TEXT PROVIDED =>
The Transforming Principle - DNA Might be the Genetic Material

In 1943, Oswald Avery, Colin Macleod, and Maclyn McCarty, at the Rockefeller Institute, discovered that different strains of the bacterium Strepotococcus pneumonae could have different effects on a mouse. One virulent strain (smooth) could kill an injected mouse, and another avirulent strain (rough) had no effect. When the virulent strain was heat-killed and injected into mice, there was no effect. But when a heat-killed virulent strain was coinjected with the avirulent strain, the mice died. What transforming principle was the dead virulent strain giving to the avirulent strain to make it lethal?

Avery and his colleagues separated the dead virulent cells into fractions and coinjected them with the avirulent strain, to see which fraction contained the transforming principle. They discovered that the fraction was DNA. Most scientists at the time, in favour of the theory of protein as genetic material, discounted this result and said that there must have been some protein in the fraction that conferred virulence.

STUDY MATERIAL =>
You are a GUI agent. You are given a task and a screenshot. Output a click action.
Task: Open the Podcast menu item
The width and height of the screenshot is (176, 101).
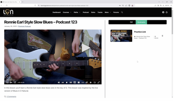[x=86, y=12]
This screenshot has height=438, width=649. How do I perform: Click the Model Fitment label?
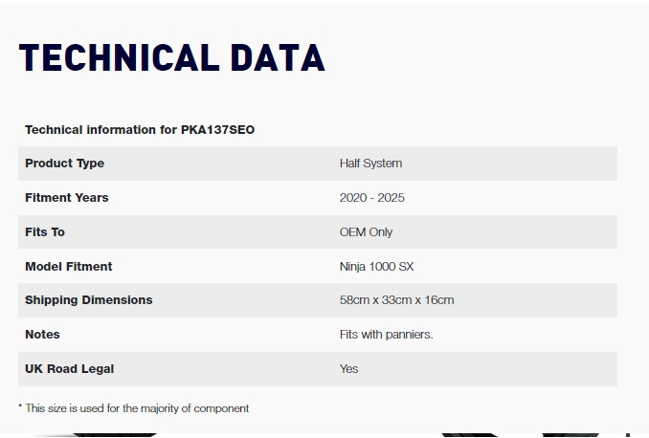coord(69,267)
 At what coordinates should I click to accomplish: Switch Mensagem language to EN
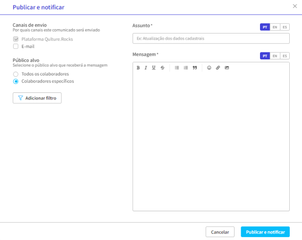point(275,56)
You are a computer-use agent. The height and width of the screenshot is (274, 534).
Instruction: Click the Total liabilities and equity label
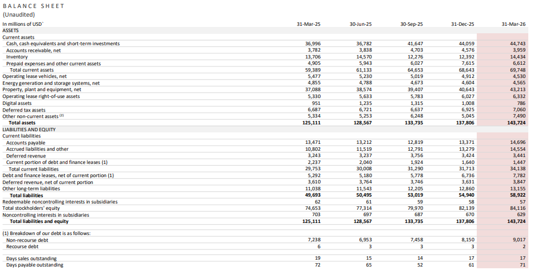point(39,221)
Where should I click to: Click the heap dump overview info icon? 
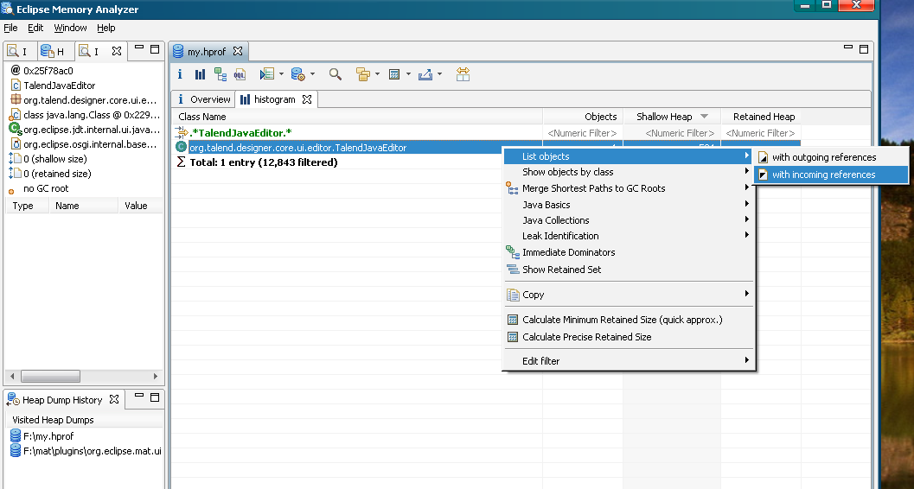point(180,74)
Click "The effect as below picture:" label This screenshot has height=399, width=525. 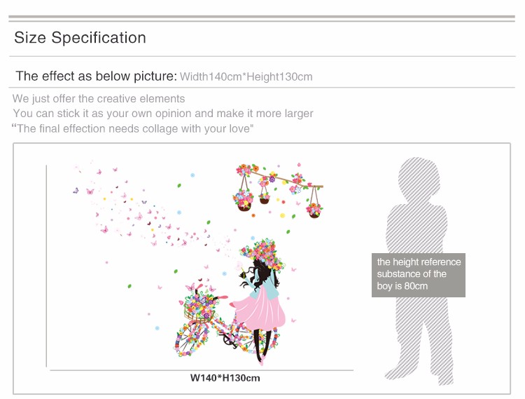point(96,76)
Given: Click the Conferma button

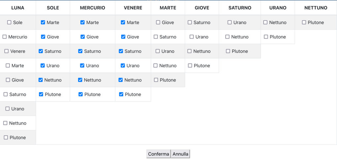Looking at the screenshot, I should pyautogui.click(x=158, y=154).
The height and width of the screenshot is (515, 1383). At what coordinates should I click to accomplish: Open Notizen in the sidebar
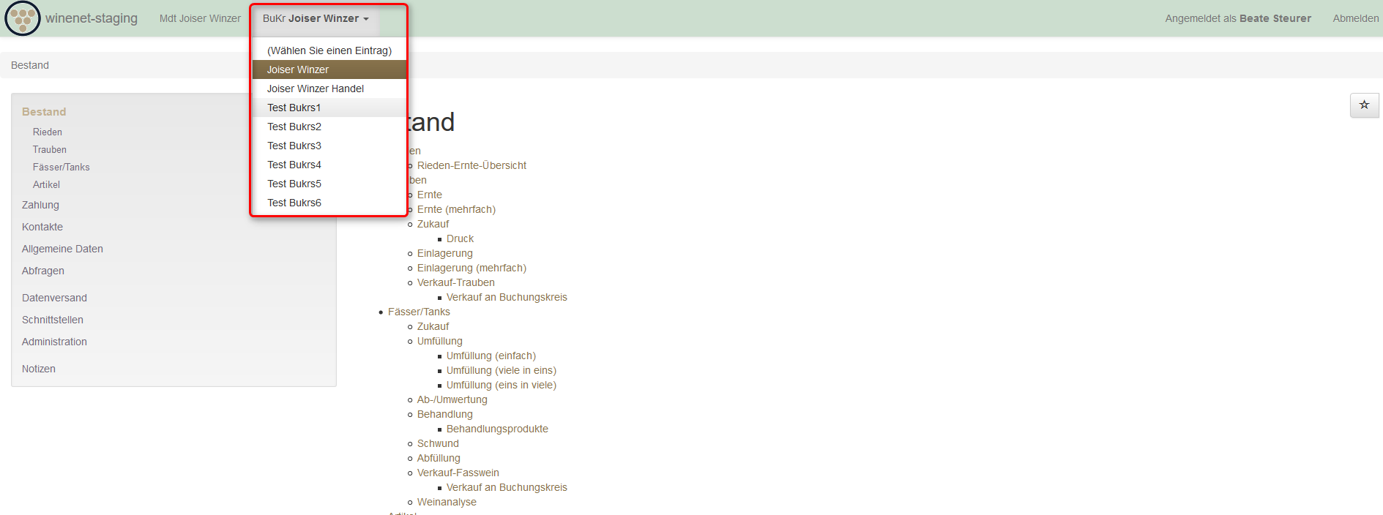coord(39,369)
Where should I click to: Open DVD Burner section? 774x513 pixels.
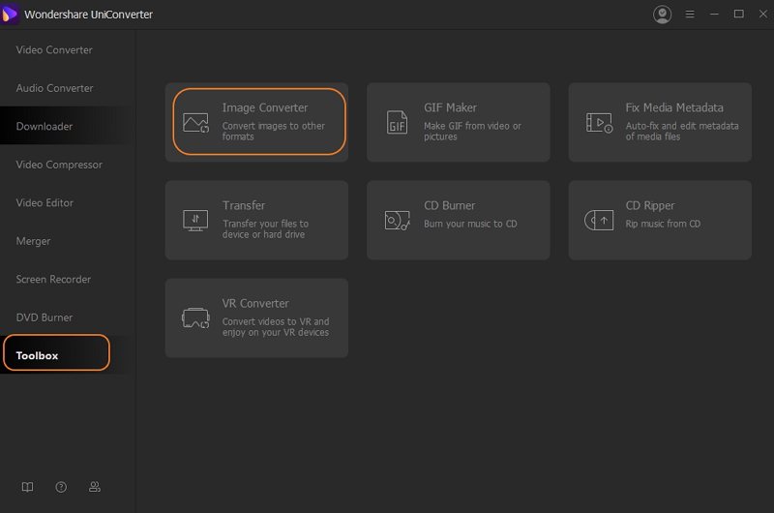[45, 317]
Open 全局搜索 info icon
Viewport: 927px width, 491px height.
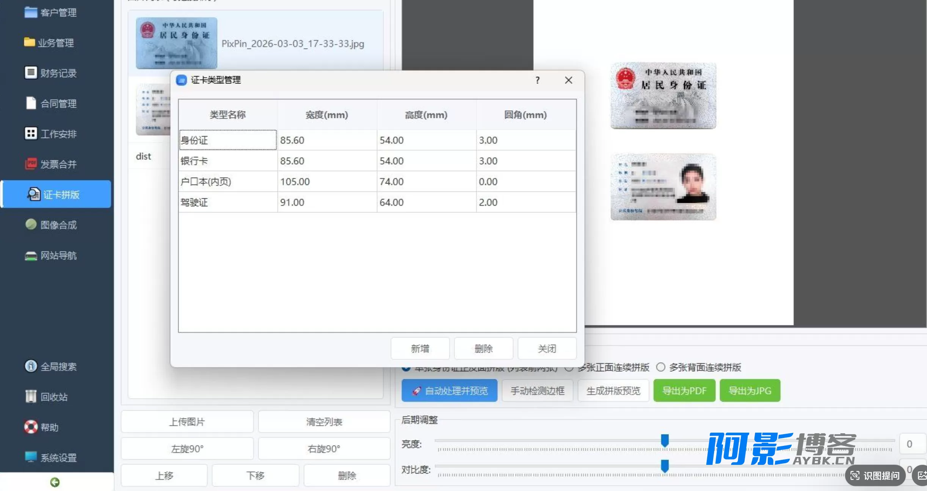tap(31, 366)
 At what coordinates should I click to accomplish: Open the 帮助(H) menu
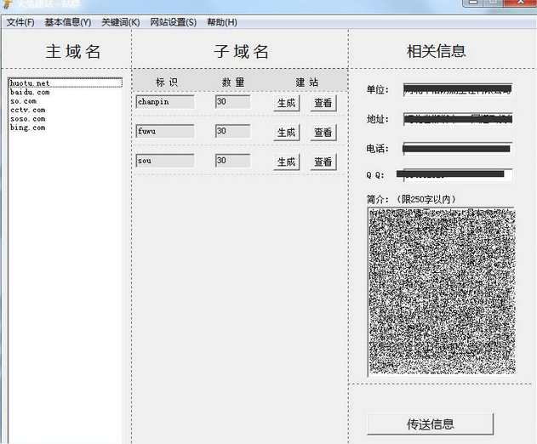tap(221, 22)
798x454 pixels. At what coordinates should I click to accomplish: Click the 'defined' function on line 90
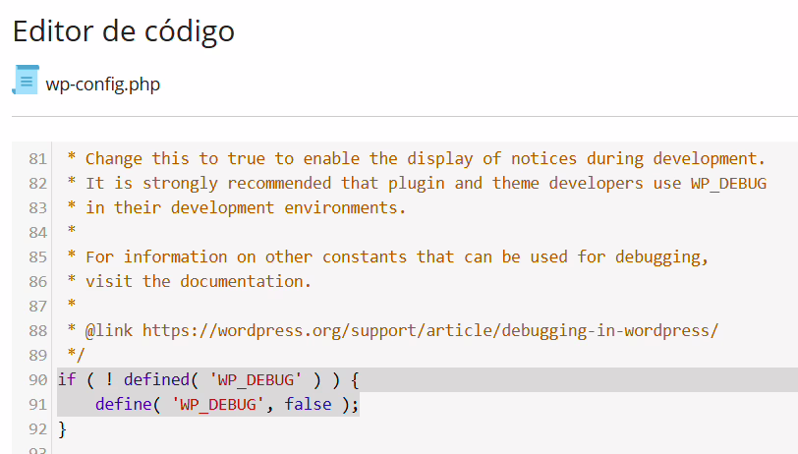click(x=156, y=379)
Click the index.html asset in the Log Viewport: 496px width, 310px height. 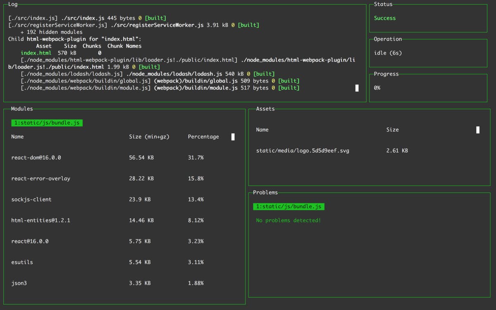[36, 52]
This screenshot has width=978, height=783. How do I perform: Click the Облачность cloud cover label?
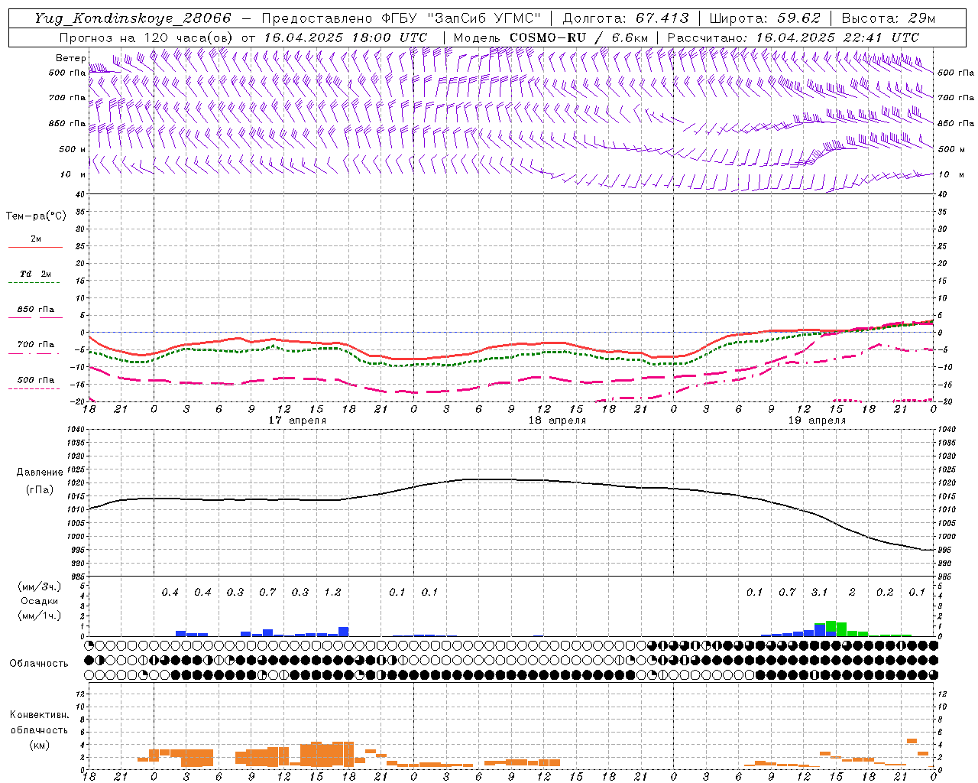[39, 663]

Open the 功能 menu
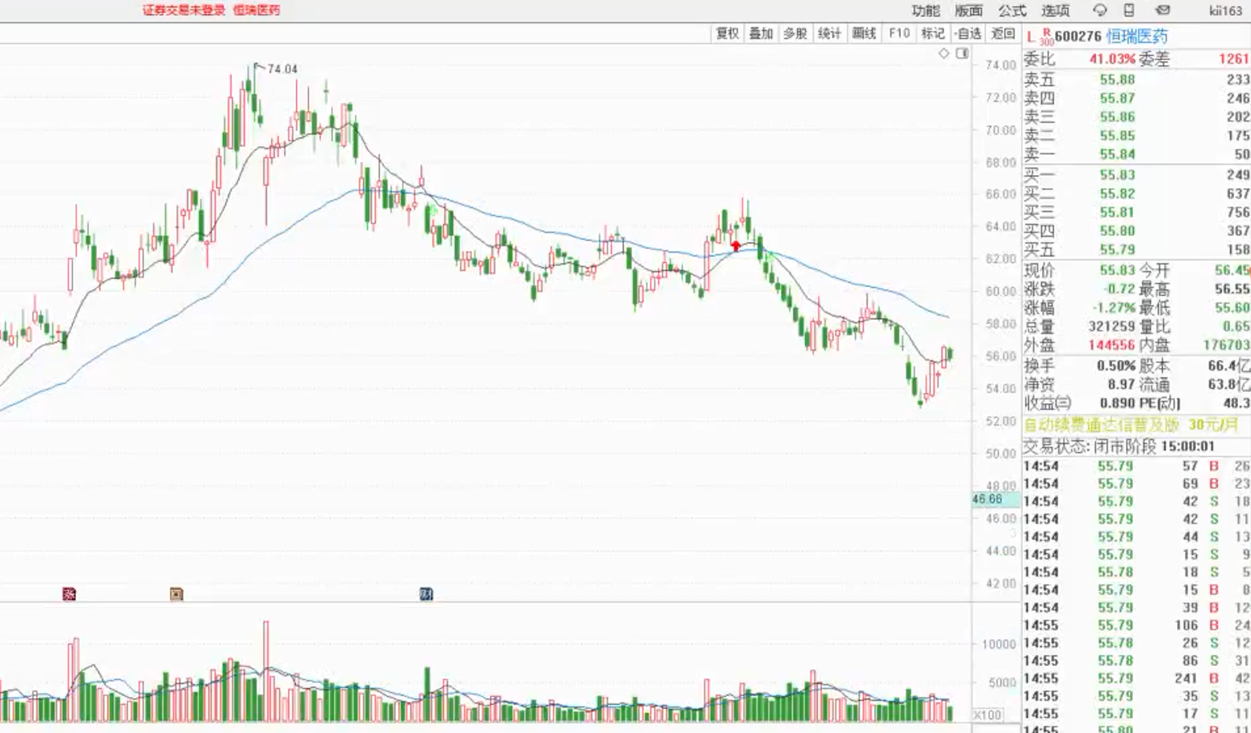click(926, 11)
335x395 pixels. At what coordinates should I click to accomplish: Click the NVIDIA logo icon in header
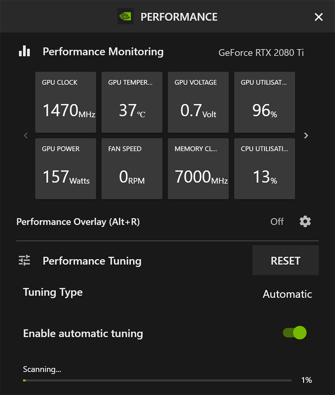point(125,17)
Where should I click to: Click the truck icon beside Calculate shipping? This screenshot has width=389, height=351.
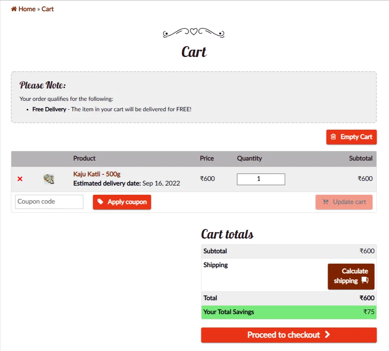365,281
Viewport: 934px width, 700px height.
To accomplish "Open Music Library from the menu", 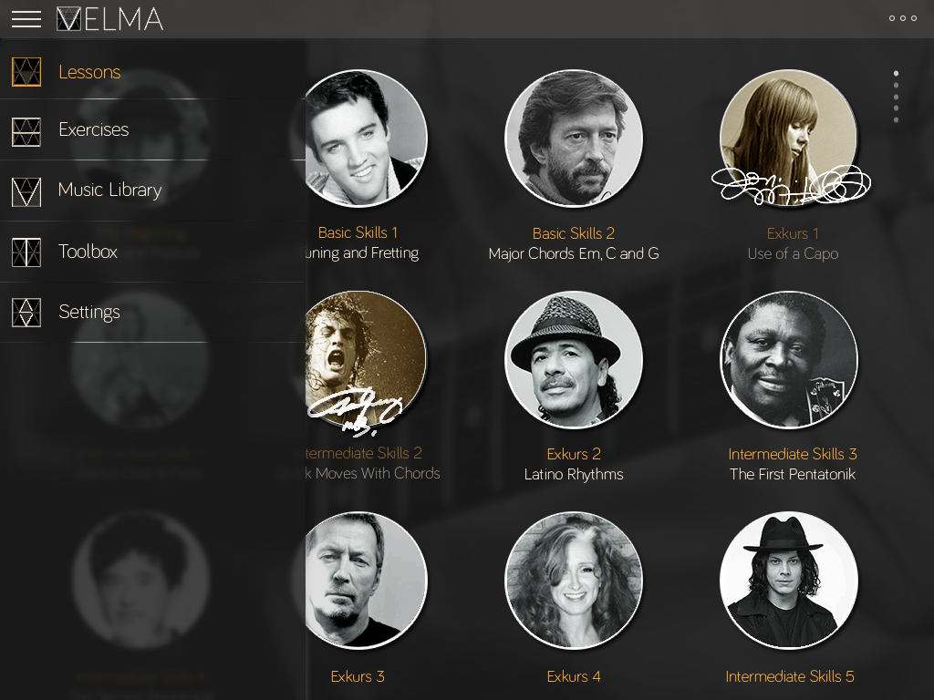I will [x=109, y=190].
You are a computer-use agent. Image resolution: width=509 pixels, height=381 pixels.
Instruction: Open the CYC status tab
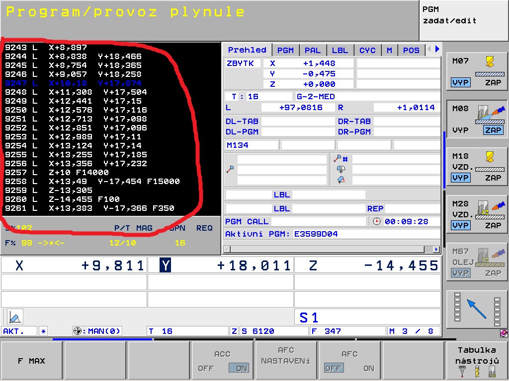367,50
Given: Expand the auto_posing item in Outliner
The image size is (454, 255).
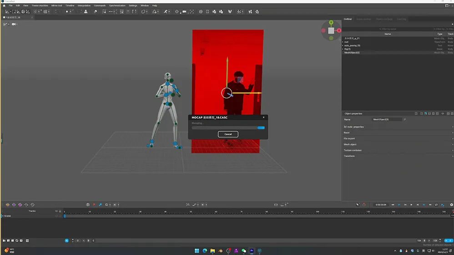Looking at the screenshot, I should [x=343, y=46].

ASSIGNMENT 1 => From the transforming principle passage, copy everything between "In 1943, Oswald" and "make it lethal?", inclusive.
ASSIGNMENT 2 => According to the transforming principle passage, why did most scientists of the time discount the finding that the fraction was DNA? Explain in one to three sentences.

RESPONSE BOX 1 =>
In 1943, Oswald Avery, Colin Macleod, and Maclyn McCarty, at the Rockefeller Institute, discovered that different strains of the bacterium Strepotococcus pneumonae could have different effects on a mouse. One virulent strain (smooth) could kill an injected mouse, and another avirulent strain (rough) had no effect. When the virulent strain was heat-killed and injected into mice, there was no effect. But when a heat-killed virulent strain was coinjected with the avirulent strain, the mice died. What transforming principle was the dead virulent strain giving to the avirulent strain to make it lethal?

RESPONSE BOX 2 => Most scientists then favored the theory that protein was the genetic material. They therefore argued that some protein must have been in the fraction and had conferred the virulence.